Beyond the Brink: Why Fixing Banking Requires More Than Just Stronger Walls
The Unsettling Déjà Vu of Modern Banking
In the world of finance, history doesn’t just rhyme; it often repeats with alarming precision. The recent tremors that shook the banking sector, sending giants like Silicon Valley Bank and Credit Suisse into a tailspin, have once again thrust a familiar debate into the spotlight: are our banks safe? The typical response from regulators and policymakers is a call for stricter rules and, most commonly, higher capital ratios. The logic seems sound—force banks to hold more capital as a buffer against losses, and the system becomes more resilient.
But what if this focus is a dangerous distraction? What if we’re meticulously reinforcing the walls of a house built on an inherently unstable foundation? A recent letter to the Financial Times by Kaleem Mirza succinctly captures this contrarian view, arguing that the endless “tweaks to capital ratios” miss the fundamental flaw at the heart of modern banking. The problem isn’t just the size of the buffer; it’s the very mechanism by which banks operate and create money.

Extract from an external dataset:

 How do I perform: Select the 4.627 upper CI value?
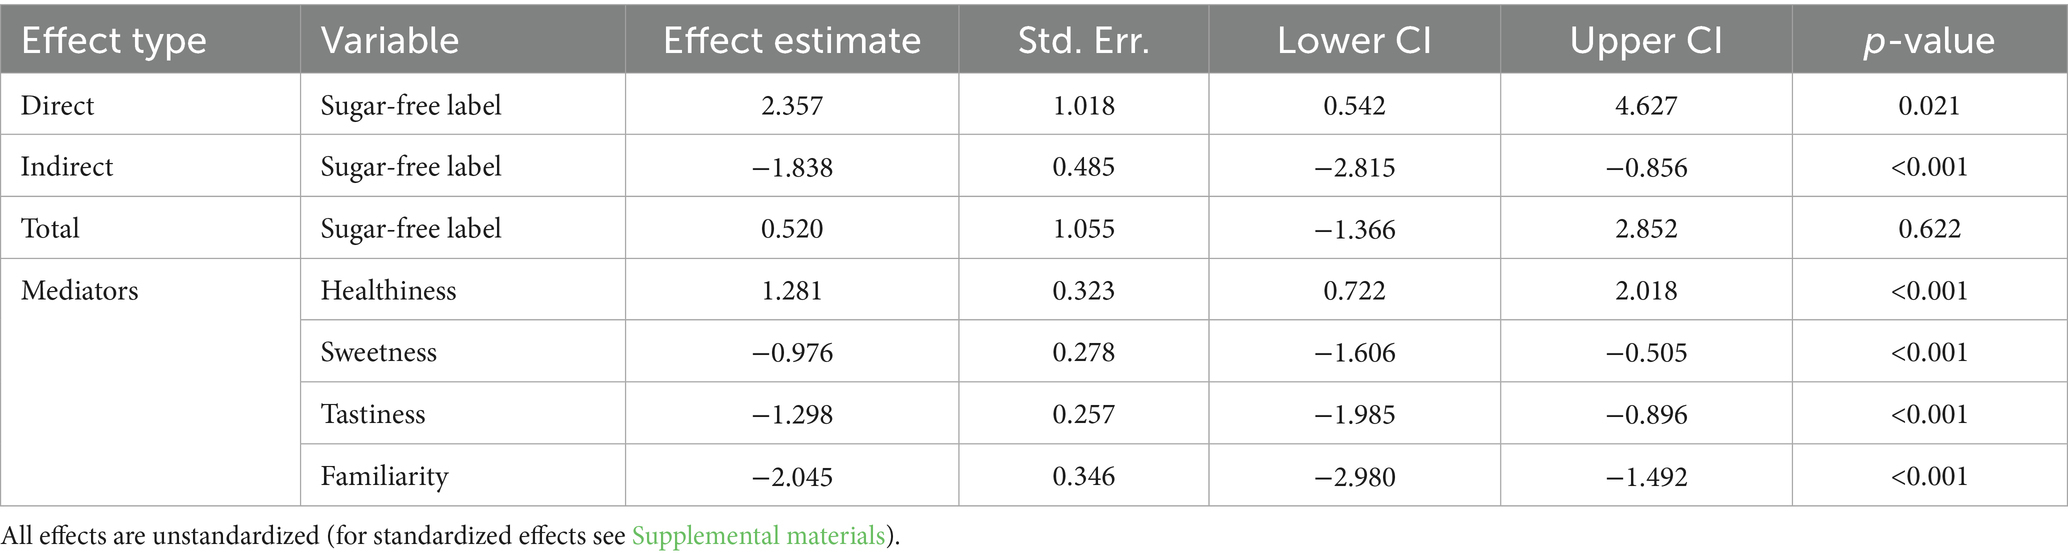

This post delves into that provocative idea. We’ll explore why the conventional wisdom about bank safety might be flawed, unpack the controversial concept of money creation “ex nihilo” (out of nothing), and examine how the rise of fintech and blockchain technologies isn’t just a disruption, but a direct challenge to the banking world’s century-old paradigm.
The Capital Ratio Comfort Blanket: A False Sense of Security?
First, let’s demystify the regulators’ favorite tool: the capital ratio. In simple terms, a bank’s capital ratio measures its core equity capital against its risk-weighted assets. Think of it as the bank’s own money on the line compared to the loans and investments it has made. Regulations like the Basel III framework are designed to ensure this ratio is high enough to absorb unexpected losses without collapsing or requiring a taxpayer bailout.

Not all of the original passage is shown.